Bayonet Charge Flashcards
In what cold clockwork….. Was he the hand pointing that second?
Enjambent helps to emphasise the importance of the rhetorical question. Here the reader is forced to question whether the soldier is at war by his own choice or is a mechanical clog in a constantly ticking clock. The mechanical imagery is also emphasised by the harsh alliteration that implies the soldier has been dehumanised in his role.
Raw. In raw seamed hot khaki
Repetition of raw stands out against the strength of his other vocabulary conveying the soldiers intense suffering and desperation. Repetition is also reminiscent of stuttering as if the soldier is experiencing a breakdown in rationality as a result of their anxiety and stress.+ raw has connotations of animalistic which denotes a lack of humanity in the situation
“Suddenly he awoke”
By opening in Medias Res there is no warning of the fighting to come and therefore the reader has no chance to prepare for it emphasising the vulnerability of the soldier. The reader is also left feeling lost and confused reflecting the panic of the soldier and allowing the reader to empathise with their experience. The use of awoke may also have metaphorical meaning: during war sleep is a time of safety and protection, the act of waking up involves waking up to a danger and realising one’s own mortality. The soldier may have literally “awoke” in response to a threat or figuratively gained awareness of the reality of war. This is also suggested through the ‘patriotic tears’ that place the soldier under the illusion that fighting in war brings honour and pride but now fear has taken over his patriotism and he is awoken to the harsh reality of war.
“Numb as a smashed arm”
“Bullets smacking the belly out of the air”
” cold clockwork of the stars and the nations”
Referencing the horror of war and how soldiers become desensitised
Blurs lines between human and weapon suggesting that the government is using the soldiers as tools or weapons
Air is personified, having a belly adding to the confusion of war
Humans become weapons and nature becomes a human like victim in the face of war. This mixing of roles within the poem can be interpreted as a demonstration of the meaningless waste of human life in war.
‘Patriotic tear’
“Sweating like molten iron from the centre of his chest”
“Sweat heavy”
He came to war with a sense of duty but now he has seen war for what it really is his sense of patriotism leaves him though his tears and sweat. Both have connotations of pain suggesting the soldier is physically pained by the realisation that his ideals have been disproven. “Sweat heavy” shows how it becomes harder to fight once disillusioned and without patriotic motivation.
The Hare
A symbol of the soldiers collective suffering. Hughes projects the violence of war onto an innocent creature accidentally caught up in the war
“Threshing circle” “mouth wide, open silent”

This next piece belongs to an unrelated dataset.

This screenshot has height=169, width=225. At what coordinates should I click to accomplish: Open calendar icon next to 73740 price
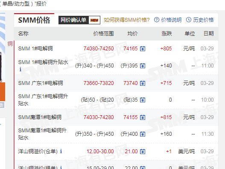point(143,83)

Hughes is showing that the soldier is so immune to the death of humans that it takes a new kind of suffering- an innocent animal- for him to be shocked out of his trance and into instinctive action.
The personification of the Hare through Hughes’ description of its eyes and open screaming mouth helps the reader to associate the hare’s suffering with that of the human soldiers and their innocence and vulnerability.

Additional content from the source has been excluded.